§ **The problem**: Pick up the blog post below about music listening and a seventh-grade dance class right after its last sentence, and keep writing it in the same voice.

§ **Source extract**:
== == ==

Tuesday, October 10, 2006

ramble on

These two most recnet blogs were really long, I know. I'll see if I can be a bit more streamlined in subsequent posting.

Then again, I'm sort of blogging for lost time. I had quite a weekend of concerts. I could write a bit about the Friday concert in which I heard, thankfully enough, an Aaron Copland piece that was NOT the usual over-played Americana stuff I keep getting tired of hearing over and over. Music for Theater was cool. So were Mendelssohn's Violin Concerto and Brahms' Third Syphony. Those are works, I know, that some people tire of hearing. YEah, they get overplayed on radio sets and in symphony halls but here's the deal ... DON'T listen to the radio and don't GO every time the symphony gets played and the symphonic works won't lose their beauty or power to inspire. Sometimes I listen to Hilary Han playing Mendelssohn's concerto and I do it when I REALLY feel like hearing that concerto. Great art can diminish in the mind and heart's perception through overexposure.

And the type of exposure is crucial. I would rather hear very little music but hear that music with my mind at work than to hear hours of sonic wallpaper. There are few things more offensive to me than music that is not chosen, music that you are subjected to. I don't mean to say that it is literal torture, or perhaps even that it is mental torture. I just mean to say that after a whilie I'm gonna tune out all those Kenny Loggins songs with conversation or work or something like that and then even the purposes for which Kenny wrote those stupid songs are no longer truly served. Music that is written to be forgotten goes against the heart of why anyone bothers with the struggle of the creative enterprise. So if you're going to have music on have it because you're actually listening to it.

Having said that, I DO listen to music that I just sort of zone out to once in a while and it's usually music I've listened to. Not only that it's usually music I've studied the score for a number of times. When you can sing the whole exposition of Haydn's Op 76, 1 you can give yourself the luxury of not really paying attention to it beyond the generally good vibe it brings you. :)

to dance or not to dance

Public education can be the nadir of many a good thing about the arts. By this I don't mean that public schools shouldn't have music education or art education or anything like that. No, I mean to say that the single greatest reason I disdained dance as an art form and pasttime was the public school system of the state of Oregon. Truth to tell the state itself is not so important as the nature of compulsory education.

Dance and appear to be inextricable. The old joke that having sex standing up looks suppciously like dancing is going to be around for as long as humans are. Point noted. That dancing is considered grounds to determine the sexual vitality or suitability of a potential or actual partner is also a commonplace.

But for me all that was moot because I was compelled to take physical education classes and when I had to choose between one of only two options of swimming or dancing I chose dancing. I think those were the options and that was surely my Scylla and Charybdis moment because I just sink like a stone and the only thing that would be more humiliating for a thirteen year old boy who was self-conscious than dancing would be to have no idea how to swim and be around a bunch of other hormonally lobotomized simians wearing a swimsuit. So I took the dance class in seventh grade.

== == ==

§ **Record set**:
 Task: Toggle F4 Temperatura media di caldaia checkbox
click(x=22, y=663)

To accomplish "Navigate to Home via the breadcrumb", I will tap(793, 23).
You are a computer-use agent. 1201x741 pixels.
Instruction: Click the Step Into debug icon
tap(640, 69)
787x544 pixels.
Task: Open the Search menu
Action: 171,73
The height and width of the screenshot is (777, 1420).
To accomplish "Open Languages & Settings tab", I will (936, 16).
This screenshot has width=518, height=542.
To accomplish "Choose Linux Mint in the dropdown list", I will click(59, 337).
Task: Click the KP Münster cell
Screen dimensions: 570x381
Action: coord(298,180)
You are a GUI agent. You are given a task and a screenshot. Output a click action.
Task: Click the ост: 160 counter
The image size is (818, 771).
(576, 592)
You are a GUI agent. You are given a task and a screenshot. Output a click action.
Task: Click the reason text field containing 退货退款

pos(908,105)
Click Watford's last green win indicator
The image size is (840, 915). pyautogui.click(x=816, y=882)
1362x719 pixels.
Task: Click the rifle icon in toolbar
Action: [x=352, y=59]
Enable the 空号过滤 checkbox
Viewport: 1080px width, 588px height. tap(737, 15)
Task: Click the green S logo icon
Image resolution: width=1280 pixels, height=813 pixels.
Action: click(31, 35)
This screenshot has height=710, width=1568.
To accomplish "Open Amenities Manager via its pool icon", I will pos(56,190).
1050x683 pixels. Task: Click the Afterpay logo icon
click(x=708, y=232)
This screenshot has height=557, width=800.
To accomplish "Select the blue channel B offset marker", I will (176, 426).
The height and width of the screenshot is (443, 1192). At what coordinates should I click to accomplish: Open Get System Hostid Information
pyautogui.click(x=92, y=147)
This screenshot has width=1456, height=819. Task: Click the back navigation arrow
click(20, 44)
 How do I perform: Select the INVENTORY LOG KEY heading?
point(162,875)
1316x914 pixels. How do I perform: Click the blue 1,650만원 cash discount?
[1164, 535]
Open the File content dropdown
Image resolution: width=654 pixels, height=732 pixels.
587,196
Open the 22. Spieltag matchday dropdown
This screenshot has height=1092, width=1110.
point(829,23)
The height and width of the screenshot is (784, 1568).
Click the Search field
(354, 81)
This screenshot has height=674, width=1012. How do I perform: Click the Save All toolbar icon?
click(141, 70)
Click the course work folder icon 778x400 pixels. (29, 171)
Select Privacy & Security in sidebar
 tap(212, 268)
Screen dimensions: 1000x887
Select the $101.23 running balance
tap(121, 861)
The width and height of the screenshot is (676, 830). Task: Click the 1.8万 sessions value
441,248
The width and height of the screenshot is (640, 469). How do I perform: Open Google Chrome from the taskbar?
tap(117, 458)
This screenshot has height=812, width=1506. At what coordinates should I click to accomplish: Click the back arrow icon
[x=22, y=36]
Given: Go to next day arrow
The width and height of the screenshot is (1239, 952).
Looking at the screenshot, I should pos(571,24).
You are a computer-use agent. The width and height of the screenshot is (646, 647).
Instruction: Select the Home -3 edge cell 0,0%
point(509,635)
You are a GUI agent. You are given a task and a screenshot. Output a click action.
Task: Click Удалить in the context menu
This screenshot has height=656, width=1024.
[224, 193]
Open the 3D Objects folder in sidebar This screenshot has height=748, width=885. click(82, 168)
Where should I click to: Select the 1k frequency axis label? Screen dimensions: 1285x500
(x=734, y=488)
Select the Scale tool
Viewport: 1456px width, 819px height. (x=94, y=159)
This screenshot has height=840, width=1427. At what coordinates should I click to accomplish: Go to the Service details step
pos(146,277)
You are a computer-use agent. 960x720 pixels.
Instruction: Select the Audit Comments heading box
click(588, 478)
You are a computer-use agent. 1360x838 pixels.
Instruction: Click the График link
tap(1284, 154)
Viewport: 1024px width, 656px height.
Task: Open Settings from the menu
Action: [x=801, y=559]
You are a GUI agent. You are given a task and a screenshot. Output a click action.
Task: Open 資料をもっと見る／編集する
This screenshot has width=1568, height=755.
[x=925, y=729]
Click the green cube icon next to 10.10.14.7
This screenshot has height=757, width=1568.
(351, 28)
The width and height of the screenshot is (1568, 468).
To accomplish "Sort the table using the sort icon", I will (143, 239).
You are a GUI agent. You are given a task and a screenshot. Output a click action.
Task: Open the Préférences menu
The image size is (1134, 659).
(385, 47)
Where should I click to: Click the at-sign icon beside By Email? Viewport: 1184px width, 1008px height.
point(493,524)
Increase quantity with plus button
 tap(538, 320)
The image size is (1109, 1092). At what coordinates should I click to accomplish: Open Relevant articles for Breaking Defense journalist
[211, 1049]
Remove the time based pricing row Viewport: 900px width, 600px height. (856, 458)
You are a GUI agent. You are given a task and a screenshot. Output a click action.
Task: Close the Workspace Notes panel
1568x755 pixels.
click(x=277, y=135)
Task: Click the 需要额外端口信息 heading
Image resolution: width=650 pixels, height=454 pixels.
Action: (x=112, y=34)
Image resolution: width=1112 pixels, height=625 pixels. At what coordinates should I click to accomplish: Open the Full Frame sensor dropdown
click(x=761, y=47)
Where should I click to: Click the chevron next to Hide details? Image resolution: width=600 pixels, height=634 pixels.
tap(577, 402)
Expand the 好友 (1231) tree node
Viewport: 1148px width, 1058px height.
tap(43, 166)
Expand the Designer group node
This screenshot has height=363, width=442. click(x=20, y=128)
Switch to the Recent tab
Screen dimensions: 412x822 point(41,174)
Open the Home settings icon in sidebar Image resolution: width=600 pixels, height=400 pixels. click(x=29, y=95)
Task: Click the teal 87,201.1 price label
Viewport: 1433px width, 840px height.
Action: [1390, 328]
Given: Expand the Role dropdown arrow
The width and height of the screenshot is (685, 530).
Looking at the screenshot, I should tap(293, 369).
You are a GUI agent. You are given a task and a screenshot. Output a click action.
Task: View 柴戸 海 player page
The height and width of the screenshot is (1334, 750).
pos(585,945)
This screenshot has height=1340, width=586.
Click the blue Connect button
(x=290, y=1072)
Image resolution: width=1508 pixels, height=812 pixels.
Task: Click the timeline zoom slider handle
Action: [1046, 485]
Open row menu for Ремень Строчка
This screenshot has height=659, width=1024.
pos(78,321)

== == ==

§ **Task answer**:
Whether it was seventh grade or eighth I don't clearly recall now so much as that I remember "sock hops" held in the gymn during lunch hour from time to time. THis was apparantly the low-rent variation of prom and it was considered a big deal. The lights were low and various soft rock standards by Journey or Foreigner were playing. It was the late 1980s, after all. I never ventured in to the gym for any of that because it all seemed like some kind of custom wanting a justifiable explanation. Boys and girls asked each other out without regard to a junior high school having a sock hop. And most of the dancing didn't seem to be dancing so much as opportunites to stand holding each other while rotating, as it were, on invisible turntables while some awful song by Eddie Money played amidst dim lights.

Well the dance class would relieve me of my misconception that dancing didn't involve moves. I learned a couple of simple and simly irritating country dance styles. During this time the boys and girls were paired off randomly (in theory) and then every boy ended up dancing with every girl in sequence. This must have been terrible either for the reason that you wanted to dance with just a handful of cute people of the opposite sex, or that you didn't want to dance at all. There were, no doubt, other reasons. It was the whole compulsory nature of it I grew to detest. I grew to detest that the dancing was always based on the motiff of sexual pairing every single time. The idea that dance had some expressive or social function apart from the sexual bond never got explored and I was a wallflower type so I most dreaded the end of each session.

Slow dancing.

Damn it, this was why I didn't go to those stupid sock-hops. It was literally a ree for all until you were literally the wall flower and then you were told to find someone, anyone, and dance with them. I was always one of the people chosen last or had someone chosen for me, usually, to be quite blunt, a fat and inscure girl who didn't deserve to be forced into it any more than I did. I'd occasionally get made fun of for getting who ever it was I got stuck with. The only thing worse than being the last kid picked to be on a team sport is to be the last kid picked (and entirely not by your own choice) to dance with someone you don't know and don't like and don't consider attractive. What's there to like about it? Does it build character?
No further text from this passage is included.